Task brief: Select all lines in the records that include "computer".

··· Data excerpts ···

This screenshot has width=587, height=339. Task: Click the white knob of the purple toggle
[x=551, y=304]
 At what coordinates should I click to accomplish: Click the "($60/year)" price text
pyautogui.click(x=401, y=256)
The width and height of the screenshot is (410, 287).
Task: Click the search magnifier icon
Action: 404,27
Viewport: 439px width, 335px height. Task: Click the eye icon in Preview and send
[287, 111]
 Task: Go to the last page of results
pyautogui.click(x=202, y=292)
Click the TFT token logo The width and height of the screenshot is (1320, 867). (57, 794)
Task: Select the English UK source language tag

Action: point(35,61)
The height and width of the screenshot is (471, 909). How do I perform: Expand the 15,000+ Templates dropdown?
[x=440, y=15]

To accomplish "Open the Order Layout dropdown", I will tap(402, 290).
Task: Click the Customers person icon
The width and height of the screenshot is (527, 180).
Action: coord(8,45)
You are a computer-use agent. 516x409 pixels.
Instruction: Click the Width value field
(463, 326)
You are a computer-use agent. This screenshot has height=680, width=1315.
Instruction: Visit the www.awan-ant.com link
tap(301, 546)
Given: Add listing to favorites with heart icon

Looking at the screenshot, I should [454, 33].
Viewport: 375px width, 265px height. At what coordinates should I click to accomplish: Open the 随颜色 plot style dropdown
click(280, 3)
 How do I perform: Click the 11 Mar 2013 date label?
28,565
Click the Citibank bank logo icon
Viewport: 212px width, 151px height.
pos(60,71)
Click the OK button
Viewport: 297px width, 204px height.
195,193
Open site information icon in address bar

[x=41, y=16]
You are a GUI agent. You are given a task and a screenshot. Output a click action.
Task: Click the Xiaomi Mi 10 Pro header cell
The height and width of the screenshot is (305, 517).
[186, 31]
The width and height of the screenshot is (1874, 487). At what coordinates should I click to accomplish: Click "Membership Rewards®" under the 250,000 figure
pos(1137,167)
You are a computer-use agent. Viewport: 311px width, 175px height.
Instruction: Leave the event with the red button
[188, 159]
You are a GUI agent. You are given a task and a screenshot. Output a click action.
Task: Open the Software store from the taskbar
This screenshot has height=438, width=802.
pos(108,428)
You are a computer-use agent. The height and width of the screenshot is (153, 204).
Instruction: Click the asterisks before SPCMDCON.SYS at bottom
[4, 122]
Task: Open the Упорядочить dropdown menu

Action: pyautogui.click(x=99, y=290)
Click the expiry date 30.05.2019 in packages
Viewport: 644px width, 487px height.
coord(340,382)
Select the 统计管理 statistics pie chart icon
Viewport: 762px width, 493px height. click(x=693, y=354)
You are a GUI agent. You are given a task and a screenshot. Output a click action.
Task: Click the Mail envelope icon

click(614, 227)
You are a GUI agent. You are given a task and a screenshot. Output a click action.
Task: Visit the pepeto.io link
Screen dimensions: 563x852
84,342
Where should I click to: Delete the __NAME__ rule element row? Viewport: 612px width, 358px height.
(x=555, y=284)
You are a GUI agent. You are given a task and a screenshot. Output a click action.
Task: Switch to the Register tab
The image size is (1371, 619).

···

Result for this task:
You are a computer-use agent. 516x409 pixels.
You are a computer-use agent. This screenshot has height=680, width=1315.
You are a computer-use agent. Viewport: 311px width, 175px height.
You are a computer-use agent. The height and width of the screenshot is (153, 204).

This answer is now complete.